National:Washington, D.C.

Bush warns nation about potential dangers from Iraq

In a national address Monday, President George Bush declared that Saddam Hussein was a dictator of the worst variety and a threat to national security. He said that Iraq could attack with chemical or biological weapons "on any given day," according to the New York Times. The President built a case linking Hussein to al Qaeda and implicating Iraq as a terrorist-training nation, according to the BBC. Bush was clearly preparing the U.S. for the likelihood that war would be the only course left if Iraq refused to disarm. Bush released spy satellite images showing reconstruction of Iraqi nuclear facilities following the 1998 bombings, according to CNN. Bush's speech caps a week-long effort to sell his case to Congress, U.S. allies and the American public. Polls released Monday show support for confronting Iraq, but Americans indicated that they feel skeptical about a unilateral attack, according to the Times. In a press release, College professors Thomas Dumm, Heinz Sonntag, Austin Sarat and Ronald Tiersky expressed concern over the post-invasion implications of Bush's plan. "What the Bush doctrine requires is the establishment of a large scale and permanent military presence in the Middle East," said Dumm.

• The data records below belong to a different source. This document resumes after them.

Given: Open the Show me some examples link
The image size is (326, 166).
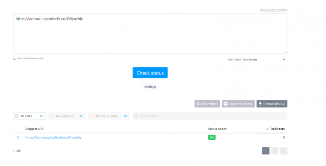Looking at the screenshot, I should click(274, 10).
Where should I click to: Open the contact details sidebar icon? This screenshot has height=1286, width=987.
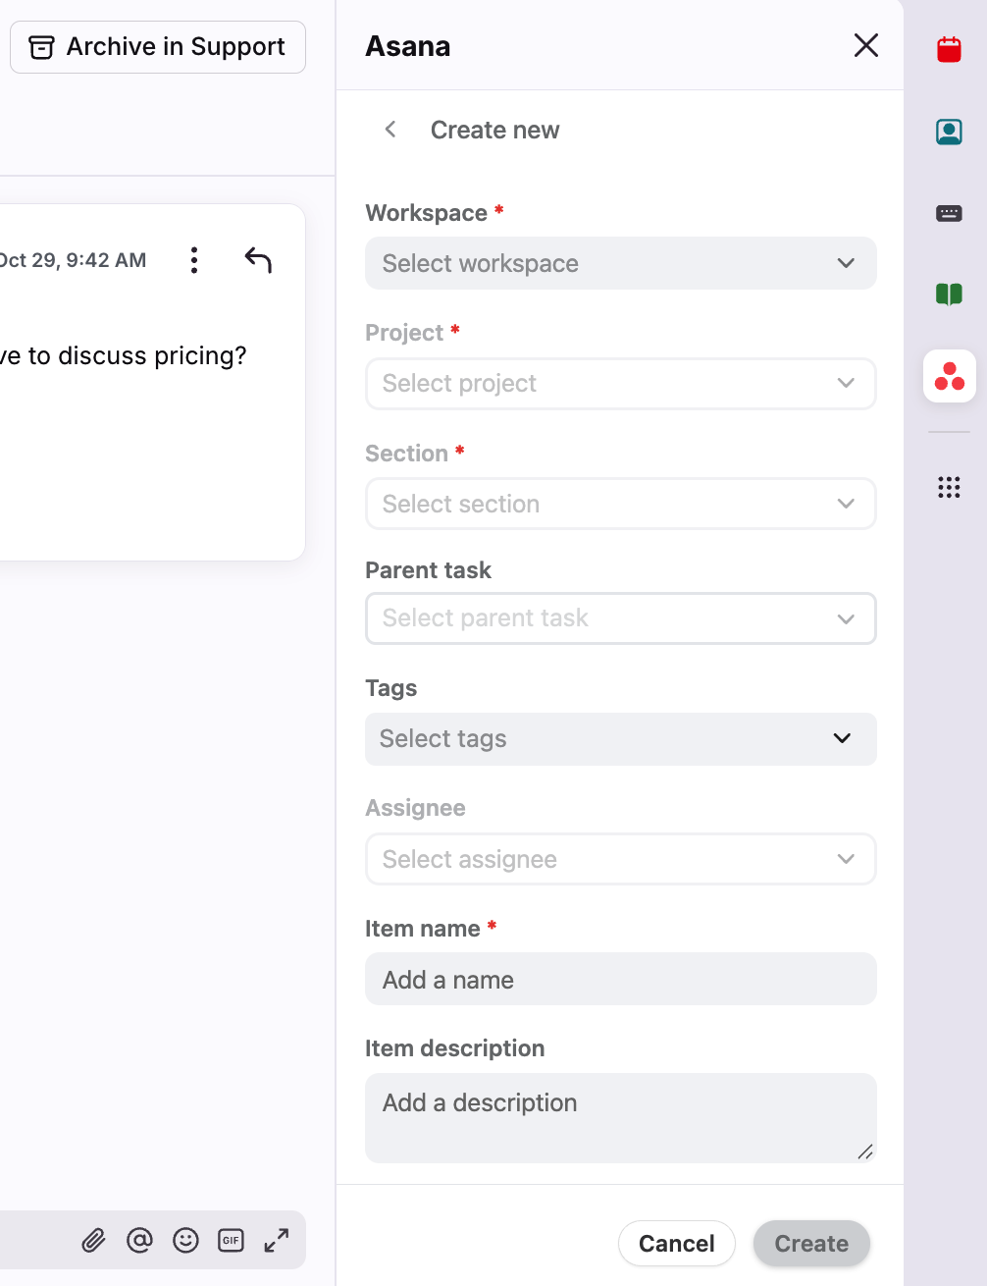coord(949,132)
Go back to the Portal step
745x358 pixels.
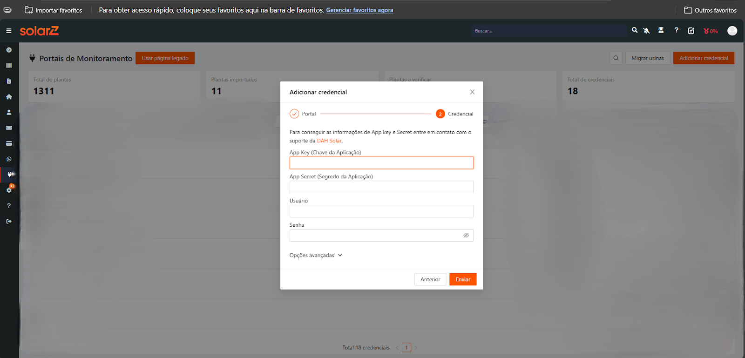(294, 114)
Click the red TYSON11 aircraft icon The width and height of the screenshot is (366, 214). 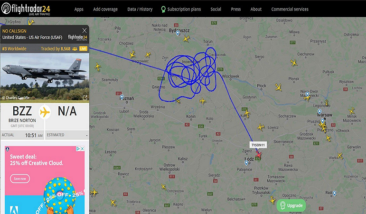pyautogui.click(x=258, y=155)
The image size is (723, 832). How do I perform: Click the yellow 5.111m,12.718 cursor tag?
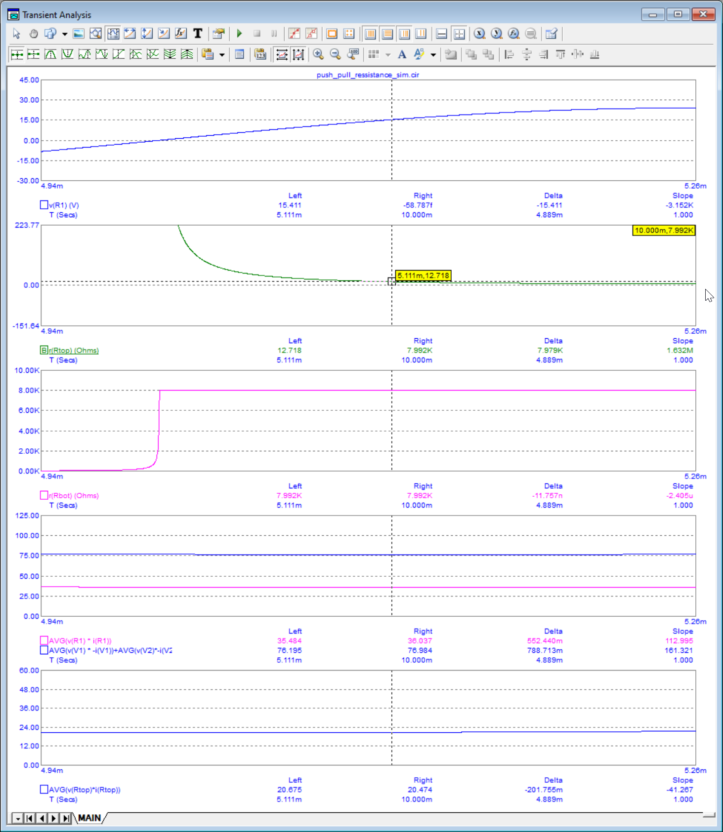click(x=424, y=276)
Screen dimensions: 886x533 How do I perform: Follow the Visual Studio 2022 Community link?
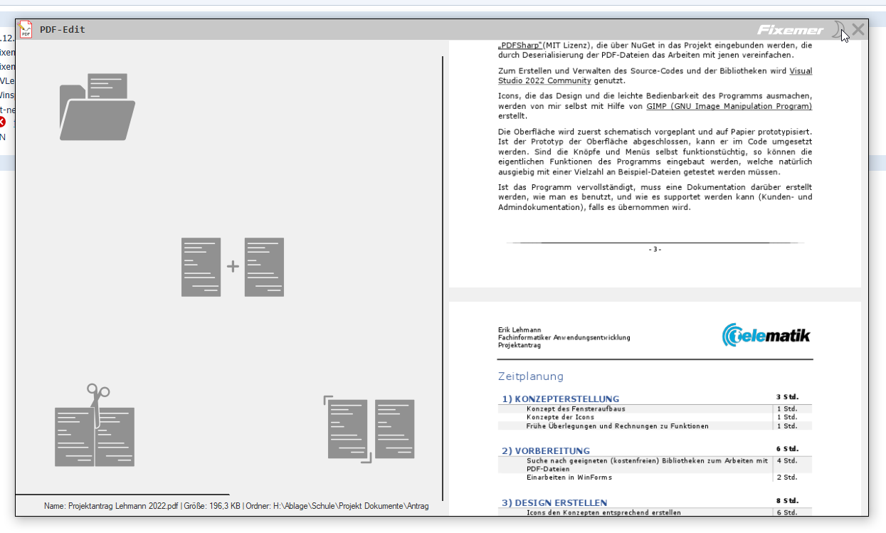pos(800,70)
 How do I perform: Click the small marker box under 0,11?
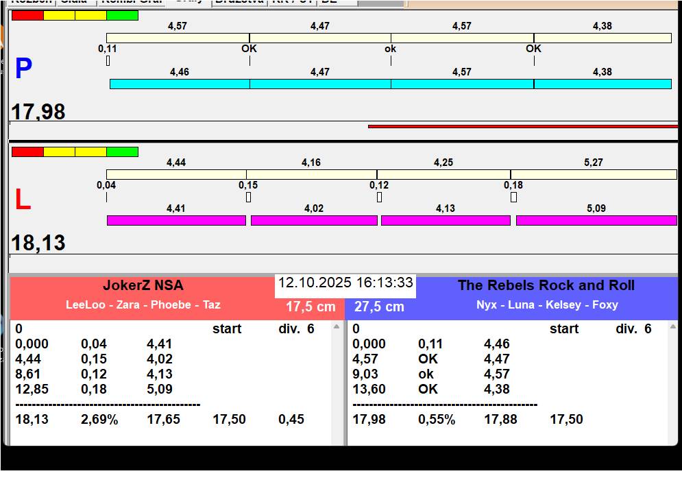(x=108, y=61)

National:Pasadena, California

Pluto-sized body found orbiting sun in belt of ice and rock

A planet-sized body roughly half the diameter of and more than 1.5 billion kilometers beyond Pluto was discovered to be orbiting the Sun. The object, which was discovered by researchers at the Palomar Observatory, is officially named LM60. Known as Quaoar, from the myth of creation of the indigenous people of the Los Angeles area, the object is about 800 miles in diameter and is the biggest body discovered in our solar system since Pluto was discovered 72 years ago, according to the BBC. Quaoar, which lies in the Kuiper Belt, is a swarm of ice and rock based objects that orbit the Sun beyond Neptune and are thought to be the remnants of our solar system's creation approximately five billion years ago. However, Quaoar is substantially larger than the other debris in the Kuiper Belt. So much larger, in fact, that the aggregate of all of the other objects' masses is less than the mass of Quaoar. "This fits right in with our expectation that there should be a handful of objects [in the solar system] as large as Pluto," said University of Hawaii astronomer David Jewitt, according to the BBC. "It just further weakens the case for Pluto's classification as a planet," he added.